# From individuation to depersonalization



## Surfingisfun001 (Sep 25, 2007)

Individuation -

"In developmental psychology - particularly analytical psychology - individuation is the process through which a person becomes his/her 'true self'. Hence it is the process whereby the innate elements of personality; the different experiences of a person's life and the different aspects and components of the immature psyche become integrated over time into a well-functioning whole. Individuation might thus be summarised as the stabilizing of the personality."

This is what happened to me 3 weeks before I started experiencing DP. Now it's like the exact opposite.

Did this happen to anyone else before DP?


----------



## ValleyGirl (Nov 10, 2017)

I actually had the opposite experience. I remember writing a blog post about how I felt like I was losing my identity.


----------



## Pablo (Sep 1, 2005)

For me it was like the structure of individuation fell apart and I reverted back into an immature psyche, which I couldn't handle.

But I guess the process of individuation can't have been very well done in the first place which is why I fell apart so easily, but hopefully I can rebuild in a healthier way


----------



## flipwilson (Aug 19, 2006)

The summer of 06 was an amazing journey for me. It was self discovery and confidence. I do believe i was in the process of individuation consciously and subconsciously. I had finally beat my OCD which was related to my identitiy and was learning how to become the artist I never thought i was. I was in the midst of planning to move out of my parents house for the first time at 26 and I had just quit my shit job to explore my possibilities. It was at this point that I decided to smoke a joint with friends. I did not use drugs for any reason and I did not plan on doing so after this moment. It wasn't for the sake of getting high but a conscious effort to do something that the old me would never do. I was doing it as testament to just do something different, to not be afraid.

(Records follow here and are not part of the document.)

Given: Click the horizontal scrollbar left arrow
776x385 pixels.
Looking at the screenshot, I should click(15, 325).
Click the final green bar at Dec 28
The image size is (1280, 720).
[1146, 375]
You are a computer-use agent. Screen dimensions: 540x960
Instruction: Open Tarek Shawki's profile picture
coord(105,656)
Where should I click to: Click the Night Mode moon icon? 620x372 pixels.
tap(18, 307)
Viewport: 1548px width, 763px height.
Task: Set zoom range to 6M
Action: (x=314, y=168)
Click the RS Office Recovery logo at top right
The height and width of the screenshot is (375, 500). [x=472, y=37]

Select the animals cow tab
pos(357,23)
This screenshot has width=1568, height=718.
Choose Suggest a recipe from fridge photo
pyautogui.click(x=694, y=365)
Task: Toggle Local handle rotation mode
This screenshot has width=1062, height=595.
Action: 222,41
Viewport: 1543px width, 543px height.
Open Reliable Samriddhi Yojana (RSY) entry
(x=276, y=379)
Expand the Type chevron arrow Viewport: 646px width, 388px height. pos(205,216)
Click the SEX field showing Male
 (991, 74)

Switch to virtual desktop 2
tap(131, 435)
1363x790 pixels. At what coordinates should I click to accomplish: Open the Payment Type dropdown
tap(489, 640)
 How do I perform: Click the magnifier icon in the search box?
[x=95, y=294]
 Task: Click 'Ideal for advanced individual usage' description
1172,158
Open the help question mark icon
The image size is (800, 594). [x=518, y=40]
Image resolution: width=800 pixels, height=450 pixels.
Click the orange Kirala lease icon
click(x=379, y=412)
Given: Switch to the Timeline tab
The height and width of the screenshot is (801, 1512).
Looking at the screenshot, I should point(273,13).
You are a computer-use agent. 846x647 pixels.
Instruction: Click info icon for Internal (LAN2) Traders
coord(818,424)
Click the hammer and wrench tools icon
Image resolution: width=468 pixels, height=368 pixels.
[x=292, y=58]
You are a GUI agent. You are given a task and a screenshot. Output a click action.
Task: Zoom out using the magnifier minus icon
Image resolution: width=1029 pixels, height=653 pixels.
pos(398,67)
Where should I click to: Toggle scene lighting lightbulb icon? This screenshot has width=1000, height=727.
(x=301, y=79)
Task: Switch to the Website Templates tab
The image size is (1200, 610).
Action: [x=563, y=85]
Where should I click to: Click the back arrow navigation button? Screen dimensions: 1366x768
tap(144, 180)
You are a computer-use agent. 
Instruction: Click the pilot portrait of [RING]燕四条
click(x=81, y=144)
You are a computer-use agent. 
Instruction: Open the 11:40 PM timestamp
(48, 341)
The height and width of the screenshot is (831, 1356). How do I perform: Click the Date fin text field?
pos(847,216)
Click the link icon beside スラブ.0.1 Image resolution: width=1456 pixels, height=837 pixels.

Oh cruel cruel irony.lol.

I don't believe individuation process had completed yet and the fragile house of cards I had built was toppled by the intense drug trip. I too feel as if my brain reverted back to the immature version of myself, the one I thought I had successfully destroyed the previous year. All the hard work I had put into creating a new confident me was crushed in about 5 minutes.


----------



## JoCZker (Jul 31, 2009)

Individuation is term used by Jung and his followers. It means becoming yourself, as you should be. (whole) if you want more information on this, try some of his works. But i have one "bad" information for you.







As Jung believed, nobody will ever become absolutely complete and himself.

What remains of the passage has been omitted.